▶ _Data entries_:
☆ ☆ ☆

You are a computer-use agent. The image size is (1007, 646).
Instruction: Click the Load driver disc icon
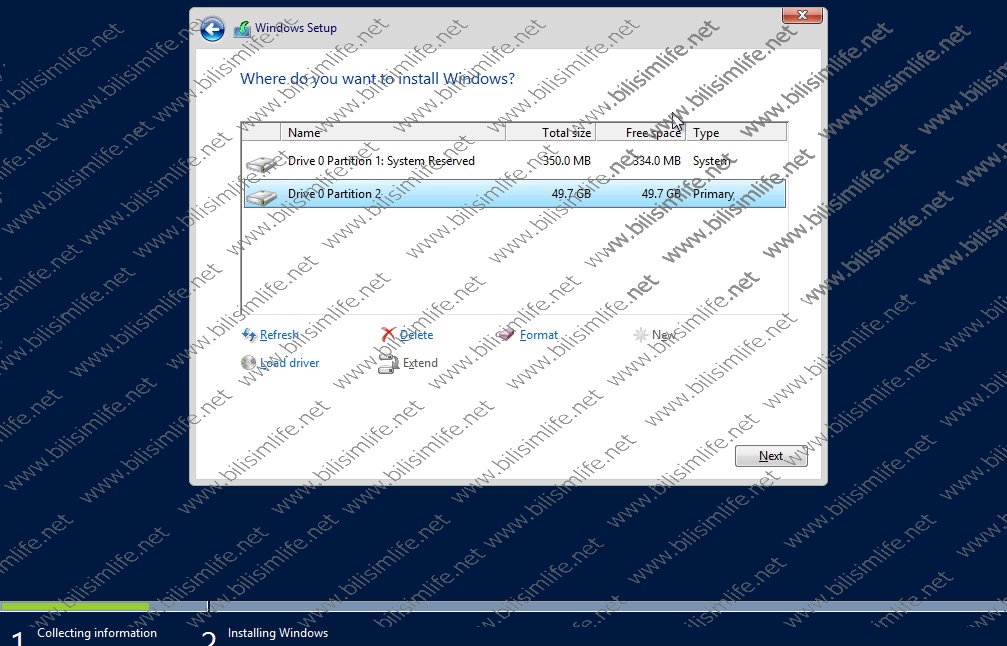click(249, 363)
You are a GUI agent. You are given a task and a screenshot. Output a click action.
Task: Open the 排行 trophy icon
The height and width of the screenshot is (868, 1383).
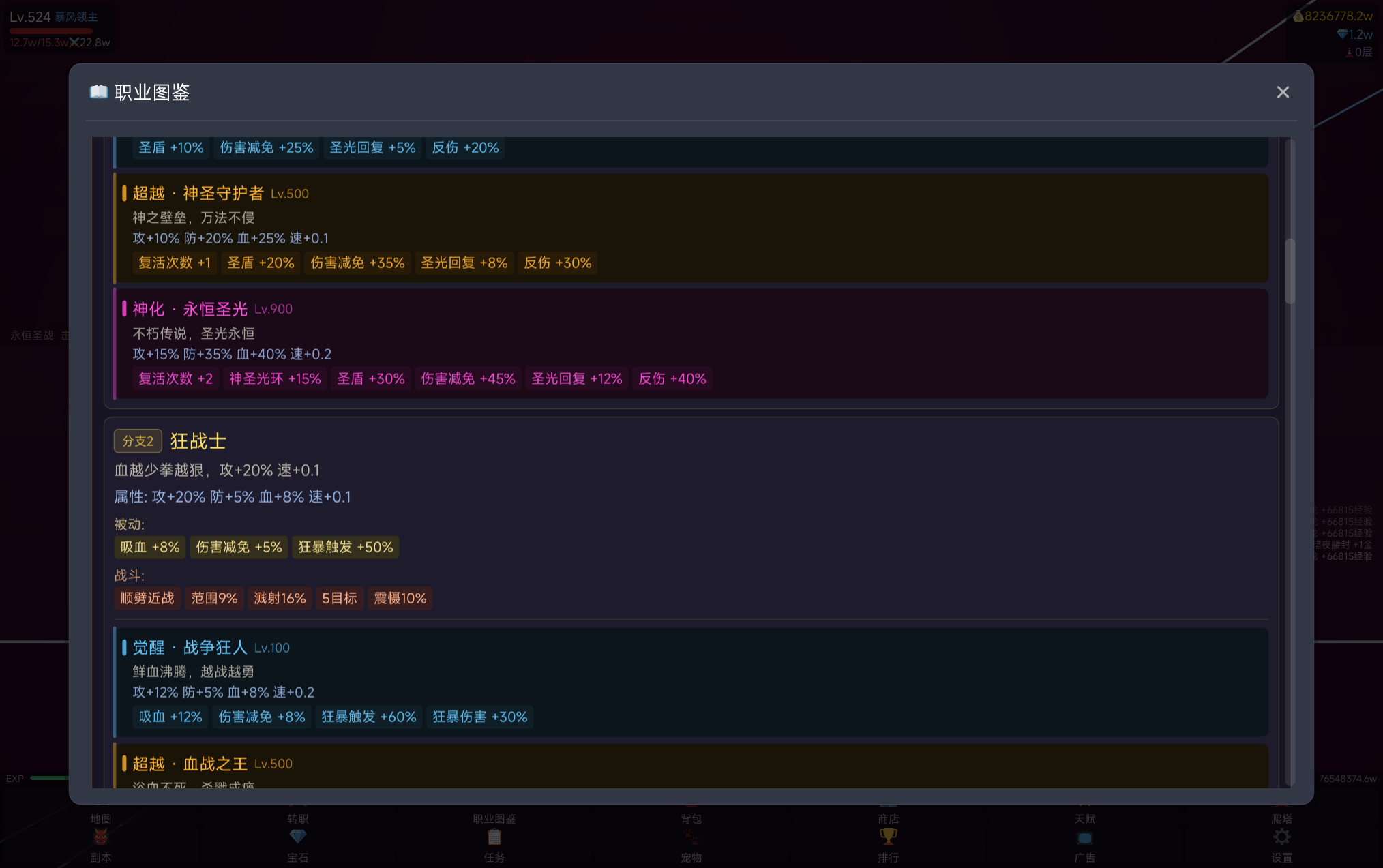[889, 837]
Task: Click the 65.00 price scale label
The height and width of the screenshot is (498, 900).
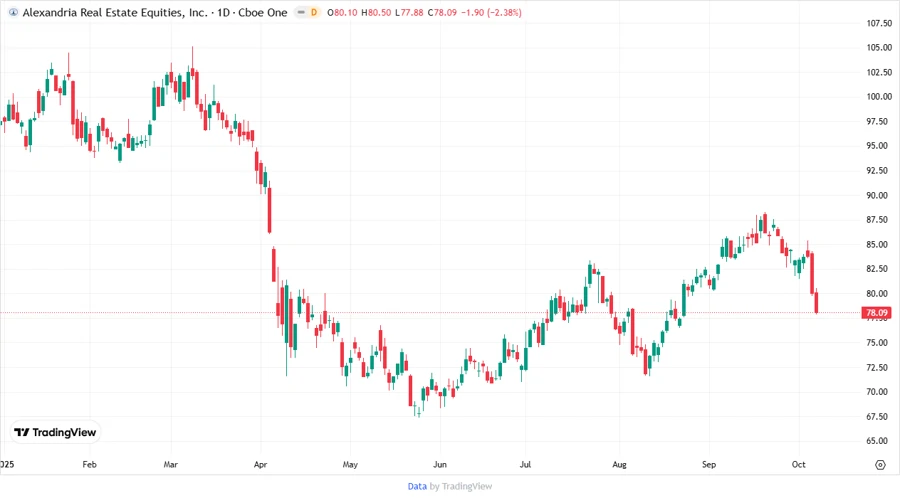Action: pos(876,441)
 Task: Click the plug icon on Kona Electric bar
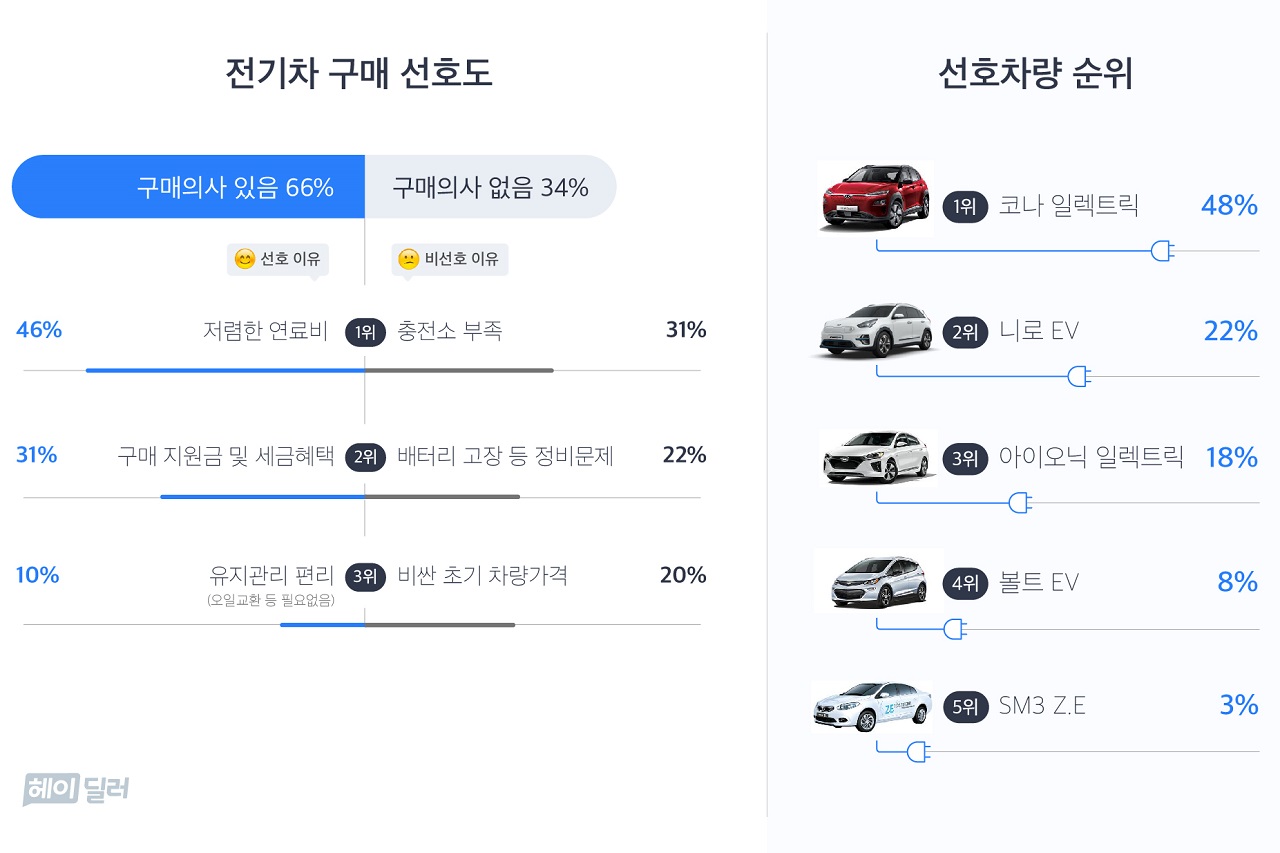point(1162,251)
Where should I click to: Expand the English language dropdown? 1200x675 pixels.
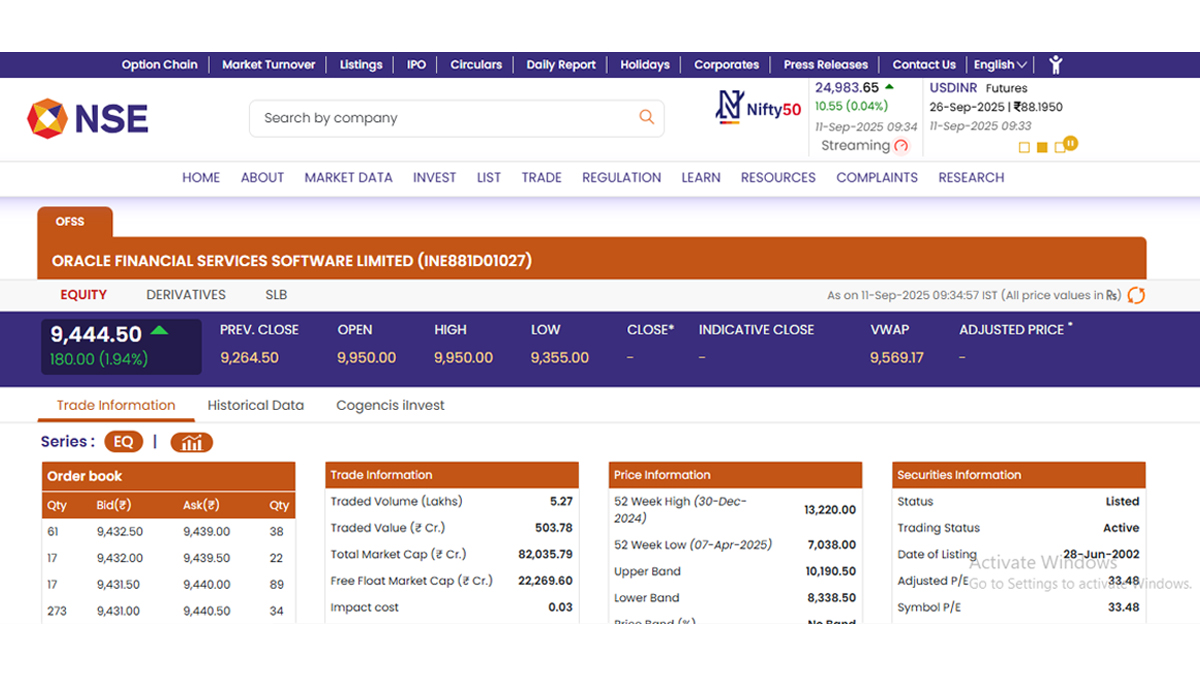[1000, 65]
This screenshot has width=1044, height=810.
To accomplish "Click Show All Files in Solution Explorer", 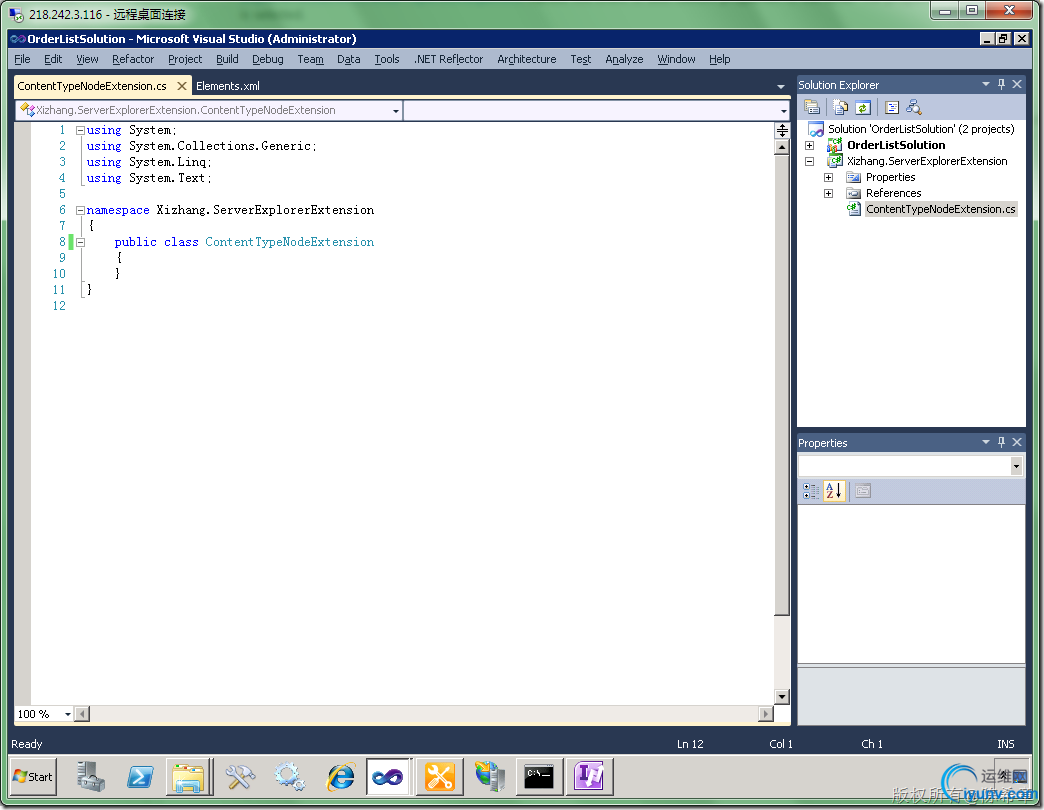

☆ ☆ ☆

Where does the string "agent" appear in the records? Copy every line that holds it.

You are a computer-use agent. The image size is (1007, 646).
You are a GUI agent. You are given a task and a screenshot. Output a click action.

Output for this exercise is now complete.